◆ **Your instructions**:
Print out each record, keeping it identical to the original.

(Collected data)
-.-.-

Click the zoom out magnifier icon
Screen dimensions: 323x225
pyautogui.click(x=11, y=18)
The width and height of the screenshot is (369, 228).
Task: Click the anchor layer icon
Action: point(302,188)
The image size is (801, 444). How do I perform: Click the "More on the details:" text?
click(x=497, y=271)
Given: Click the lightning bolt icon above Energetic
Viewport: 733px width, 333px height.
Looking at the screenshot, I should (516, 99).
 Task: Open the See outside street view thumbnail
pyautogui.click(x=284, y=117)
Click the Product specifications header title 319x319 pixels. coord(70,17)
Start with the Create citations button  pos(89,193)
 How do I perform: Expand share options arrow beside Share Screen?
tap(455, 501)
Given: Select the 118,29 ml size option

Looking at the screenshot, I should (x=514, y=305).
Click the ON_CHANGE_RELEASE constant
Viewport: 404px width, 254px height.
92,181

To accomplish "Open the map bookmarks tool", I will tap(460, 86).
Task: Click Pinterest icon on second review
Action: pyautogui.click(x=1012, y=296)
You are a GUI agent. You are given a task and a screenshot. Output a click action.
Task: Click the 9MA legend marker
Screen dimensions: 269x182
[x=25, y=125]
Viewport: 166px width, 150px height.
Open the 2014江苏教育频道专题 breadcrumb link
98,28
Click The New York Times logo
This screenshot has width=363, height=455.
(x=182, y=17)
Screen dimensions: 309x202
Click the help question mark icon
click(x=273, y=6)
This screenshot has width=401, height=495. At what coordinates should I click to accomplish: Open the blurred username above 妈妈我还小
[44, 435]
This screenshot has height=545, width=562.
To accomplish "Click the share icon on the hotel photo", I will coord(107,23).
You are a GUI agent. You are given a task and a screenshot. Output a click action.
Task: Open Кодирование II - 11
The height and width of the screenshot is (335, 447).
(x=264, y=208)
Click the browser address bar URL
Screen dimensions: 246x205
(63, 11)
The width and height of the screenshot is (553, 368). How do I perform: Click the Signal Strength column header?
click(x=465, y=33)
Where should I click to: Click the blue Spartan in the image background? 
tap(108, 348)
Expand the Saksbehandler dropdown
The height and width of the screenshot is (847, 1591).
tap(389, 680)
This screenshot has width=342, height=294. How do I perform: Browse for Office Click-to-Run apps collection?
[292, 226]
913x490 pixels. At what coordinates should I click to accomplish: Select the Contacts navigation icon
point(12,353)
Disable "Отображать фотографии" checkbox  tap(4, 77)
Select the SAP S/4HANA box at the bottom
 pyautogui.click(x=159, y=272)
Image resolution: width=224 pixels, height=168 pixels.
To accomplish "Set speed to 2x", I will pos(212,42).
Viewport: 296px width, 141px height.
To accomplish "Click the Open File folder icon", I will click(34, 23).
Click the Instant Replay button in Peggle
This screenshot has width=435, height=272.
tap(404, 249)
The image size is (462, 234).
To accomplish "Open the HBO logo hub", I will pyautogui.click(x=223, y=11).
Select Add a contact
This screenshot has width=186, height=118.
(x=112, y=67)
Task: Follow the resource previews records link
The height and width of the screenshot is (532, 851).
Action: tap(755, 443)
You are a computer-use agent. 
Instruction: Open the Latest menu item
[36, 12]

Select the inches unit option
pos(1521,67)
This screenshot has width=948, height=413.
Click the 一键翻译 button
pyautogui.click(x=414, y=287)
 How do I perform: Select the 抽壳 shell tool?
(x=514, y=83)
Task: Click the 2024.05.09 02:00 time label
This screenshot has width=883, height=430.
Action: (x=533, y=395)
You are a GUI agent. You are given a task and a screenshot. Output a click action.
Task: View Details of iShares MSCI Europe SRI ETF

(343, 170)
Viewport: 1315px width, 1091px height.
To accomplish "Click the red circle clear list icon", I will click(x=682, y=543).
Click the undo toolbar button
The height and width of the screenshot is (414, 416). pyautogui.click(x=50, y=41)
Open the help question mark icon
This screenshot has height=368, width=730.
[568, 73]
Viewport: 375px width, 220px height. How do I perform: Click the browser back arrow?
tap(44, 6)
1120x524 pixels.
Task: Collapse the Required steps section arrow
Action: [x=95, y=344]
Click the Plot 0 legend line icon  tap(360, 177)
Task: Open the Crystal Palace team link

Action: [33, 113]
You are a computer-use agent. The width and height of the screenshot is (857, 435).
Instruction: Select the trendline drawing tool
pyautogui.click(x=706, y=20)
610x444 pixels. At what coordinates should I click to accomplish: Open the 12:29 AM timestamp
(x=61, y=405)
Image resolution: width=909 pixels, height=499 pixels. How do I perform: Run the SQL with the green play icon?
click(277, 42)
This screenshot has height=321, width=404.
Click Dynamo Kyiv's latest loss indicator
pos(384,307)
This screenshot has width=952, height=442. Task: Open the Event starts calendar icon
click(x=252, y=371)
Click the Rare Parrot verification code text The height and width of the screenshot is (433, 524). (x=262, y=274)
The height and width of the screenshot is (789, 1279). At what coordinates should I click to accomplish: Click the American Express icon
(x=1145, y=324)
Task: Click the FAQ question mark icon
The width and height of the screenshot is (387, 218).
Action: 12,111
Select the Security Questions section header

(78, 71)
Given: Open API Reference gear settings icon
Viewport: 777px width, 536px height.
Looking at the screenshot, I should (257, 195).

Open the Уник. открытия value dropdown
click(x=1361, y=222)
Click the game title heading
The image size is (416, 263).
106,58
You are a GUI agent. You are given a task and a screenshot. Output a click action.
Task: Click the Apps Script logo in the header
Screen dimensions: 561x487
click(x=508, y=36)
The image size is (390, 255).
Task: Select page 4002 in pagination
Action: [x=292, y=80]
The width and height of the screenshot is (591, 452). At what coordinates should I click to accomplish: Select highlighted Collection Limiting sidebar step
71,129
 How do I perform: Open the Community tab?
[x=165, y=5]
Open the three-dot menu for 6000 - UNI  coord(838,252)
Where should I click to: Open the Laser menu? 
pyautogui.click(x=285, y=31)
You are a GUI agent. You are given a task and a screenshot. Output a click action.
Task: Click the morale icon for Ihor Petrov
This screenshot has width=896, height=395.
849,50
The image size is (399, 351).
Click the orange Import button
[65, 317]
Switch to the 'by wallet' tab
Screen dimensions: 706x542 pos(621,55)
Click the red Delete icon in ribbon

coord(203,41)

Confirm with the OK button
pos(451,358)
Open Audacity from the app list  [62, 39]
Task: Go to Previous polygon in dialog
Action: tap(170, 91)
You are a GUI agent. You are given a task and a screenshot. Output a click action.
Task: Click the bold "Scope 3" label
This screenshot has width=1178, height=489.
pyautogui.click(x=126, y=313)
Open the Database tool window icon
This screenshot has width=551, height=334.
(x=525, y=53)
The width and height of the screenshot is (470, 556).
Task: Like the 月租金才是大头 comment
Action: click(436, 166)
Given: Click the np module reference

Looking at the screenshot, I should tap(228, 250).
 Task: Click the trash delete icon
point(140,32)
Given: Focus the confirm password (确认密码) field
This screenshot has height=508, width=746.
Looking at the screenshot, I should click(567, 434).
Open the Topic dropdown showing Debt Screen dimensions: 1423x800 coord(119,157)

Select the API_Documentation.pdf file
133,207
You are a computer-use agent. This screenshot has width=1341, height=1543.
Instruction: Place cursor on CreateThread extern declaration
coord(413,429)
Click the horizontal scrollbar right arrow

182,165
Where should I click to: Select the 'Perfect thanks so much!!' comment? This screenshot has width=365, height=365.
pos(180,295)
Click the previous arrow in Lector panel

-.-.-

◆ **Solved problem**:
Click the zoom out magnifier icon
Screen dimensions: 323x225
pyautogui.click(x=11, y=18)
The width and height of the screenshot is (369, 228).
Task: Click the anchor layer icon
Action: point(302,188)
The image size is (801, 444). How do I perform: Click the "More on the details:" text?
click(x=497, y=271)
Given: Click the lightning bolt icon above Energetic
Viewport: 733px width, 333px height.
Looking at the screenshot, I should (516, 99).
 Task: Open the See outside street view thumbnail
pyautogui.click(x=284, y=117)
Click the Product specifications header title 319x319 pixels. coord(70,17)
Start with the Create citations button  pos(89,193)
 How do I perform: Expand share options arrow beside Share Screen?
tap(455, 501)
Given: Select the 118,29 ml size option

Looking at the screenshot, I should (x=514, y=305).
Click the ON_CHANGE_RELEASE constant
Viewport: 404px width, 254px height.
92,181

To accomplish "Open the map bookmarks tool", I will tap(460, 86).
Task: Click Pinterest icon on second review
Action: pyautogui.click(x=1012, y=296)
You are a GUI agent. You are given a task and a screenshot. Output a click action.
Task: Click the 9MA legend marker
Screen dimensions: 269x182
[x=25, y=125]
Viewport: 166px width, 150px height.
Open the 2014江苏教育频道专题 breadcrumb link
98,28
Click The New York Times logo
This screenshot has width=363, height=455.
(x=182, y=17)
Screen dimensions: 309x202
Click the help question mark icon
click(x=273, y=6)
This screenshot has width=401, height=495. At what coordinates should I click to accomplish: Open the blurred username above 妈妈我还小
[44, 435]
This screenshot has height=545, width=562.
To accomplish "Click the share icon on the hotel photo", I will coord(107,23).
You are a GUI agent. You are given a task and a screenshot. Output a click action.
Task: Open Кодирование II - 11
The height and width of the screenshot is (335, 447).
(x=264, y=208)
Click the browser address bar URL
Screen dimensions: 246x205
(63, 11)
The width and height of the screenshot is (553, 368). How do I perform: Click the Signal Strength column header?
click(x=465, y=33)
Where should I click to: Click the blue Spartan in the image background? 
tap(108, 348)
Expand the Saksbehandler dropdown
The height and width of the screenshot is (847, 1591).
tap(389, 680)
This screenshot has width=342, height=294. How do I perform: Browse for Office Click-to-Run apps collection?
[292, 226]
913x490 pixels. At what coordinates should I click to accomplish: Select the Contacts navigation icon
point(12,353)
Disable "Отображать фотографии" checkbox  tap(4, 77)
Select the SAP S/4HANA box at the bottom
 pyautogui.click(x=159, y=272)
Image resolution: width=224 pixels, height=168 pixels.
To accomplish "Set speed to 2x", I will pos(212,42).
Viewport: 296px width, 141px height.
To accomplish "Click the Open File folder icon", I will click(34, 23).
Click the Instant Replay button in Peggle
This screenshot has width=435, height=272.
tap(404, 249)
The image size is (462, 234).
To accomplish "Open the HBO logo hub", I will pyautogui.click(x=223, y=11).
Select Add a contact
This screenshot has width=186, height=118.
(x=112, y=67)
Task: Follow the resource previews records link
The height and width of the screenshot is (532, 851).
Action: tap(755, 443)
You are a computer-use agent. 
Instruction: Open the Latest menu item
[36, 12]

Select the inches unit option
pos(1521,67)
This screenshot has width=948, height=413.
Click the 一键翻译 button
pyautogui.click(x=414, y=287)
 How do I perform: Select the 抽壳 shell tool?
(x=514, y=83)
Task: Click the 2024.05.09 02:00 time label
This screenshot has width=883, height=430.
Action: (x=533, y=395)
You are a GUI agent. You are given a task and a screenshot. Output a click action.
Task: View Details of iShares MSCI Europe SRI ETF

(343, 170)
Viewport: 1315px width, 1091px height.
To accomplish "Click the red circle clear list icon", I will click(x=682, y=543).
Click the undo toolbar button
The height and width of the screenshot is (414, 416). pyautogui.click(x=50, y=41)
Open the help question mark icon
This screenshot has height=368, width=730.
[568, 73]
Viewport: 375px width, 220px height. How do I perform: Click the browser back arrow?
tap(44, 6)
1120x524 pixels.
Task: Collapse the Required steps section arrow
Action: [x=95, y=344]
Click the Plot 0 legend line icon  tap(360, 177)
Task: Open the Crystal Palace team link

Action: [33, 113]
You are a computer-use agent. The width and height of the screenshot is (857, 435).
Instruction: Select the trendline drawing tool
pyautogui.click(x=706, y=20)
610x444 pixels. At what coordinates should I click to accomplish: Open the 12:29 AM timestamp
(x=61, y=405)
Image resolution: width=909 pixels, height=499 pixels. How do I perform: Run the SQL with the green play icon?
click(277, 42)
This screenshot has height=321, width=404.
Click Dynamo Kyiv's latest loss indicator
pos(384,307)
This screenshot has width=952, height=442. Task: Open the Event starts calendar icon
click(x=252, y=371)
Click the Rare Parrot verification code text The height and width of the screenshot is (433, 524). (x=262, y=274)
The height and width of the screenshot is (789, 1279). At what coordinates should I click to accomplish: Click the American Express icon
(x=1145, y=324)
Task: Click the FAQ question mark icon
The width and height of the screenshot is (387, 218).
Action: 12,111
Select the Security Questions section header

(78, 71)
Given: Open API Reference gear settings icon
Viewport: 777px width, 536px height.
Looking at the screenshot, I should (257, 195).

Open the Уник. открытия value dropdown
click(x=1361, y=222)
Click the game title heading
The image size is (416, 263).
106,58
You are a GUI agent. You are given a task and a screenshot. Output a click action.
Task: Click the Apps Script logo in the header
Screen dimensions: 561x487
click(x=508, y=36)
The image size is (390, 255).
Task: Select page 4002 in pagination
Action: [x=292, y=80]
The width and height of the screenshot is (591, 452). At what coordinates should I click to accomplish: Select highlighted Collection Limiting sidebar step
71,129
 How do I perform: Open the Community tab?
[x=165, y=5]
Open the three-dot menu for 6000 - UNI  coord(838,252)
Where should I click to: Open the Laser menu? 
pyautogui.click(x=285, y=31)
You are a GUI agent. You are given a task and a screenshot. Output a click action.
Task: Click the morale icon for Ihor Petrov
This screenshot has width=896, height=395.
849,50
The image size is (399, 351).
Click the orange Import button
[65, 317]
Switch to the 'by wallet' tab
Screen dimensions: 706x542 pos(621,55)
Click the red Delete icon in ribbon

coord(203,41)

Confirm with the OK button
pos(451,358)
Open Audacity from the app list  [62, 39]
Task: Go to Previous polygon in dialog
Action: tap(170, 91)
You are a GUI agent. You are given a task and a screenshot. Output a click action.
Task: Click the bold "Scope 3" label
This screenshot has width=1178, height=489.
pyautogui.click(x=126, y=313)
Open the Database tool window icon
This screenshot has width=551, height=334.
(x=525, y=53)
The width and height of the screenshot is (470, 556).
Task: Like the 月租金才是大头 comment
Action: click(436, 166)
Given: Click the np module reference

Looking at the screenshot, I should tap(228, 250).
 Task: Click the trash delete icon
point(140,32)
Given: Focus the confirm password (确认密码) field
This screenshot has height=508, width=746.
Looking at the screenshot, I should click(567, 434).
Open the Topic dropdown showing Debt Screen dimensions: 1423x800 coord(119,157)

Select the API_Documentation.pdf file
133,207
You are a computer-use agent. This screenshot has width=1341, height=1543.
Instruction: Place cursor on CreateThread extern declaration
coord(413,429)
Click the horizontal scrollbar right arrow

182,165
Where should I click to: Select the 'Perfect thanks so much!!' comment? This screenshot has width=365, height=365.
pos(180,295)
Click the previous arrow in Lector panel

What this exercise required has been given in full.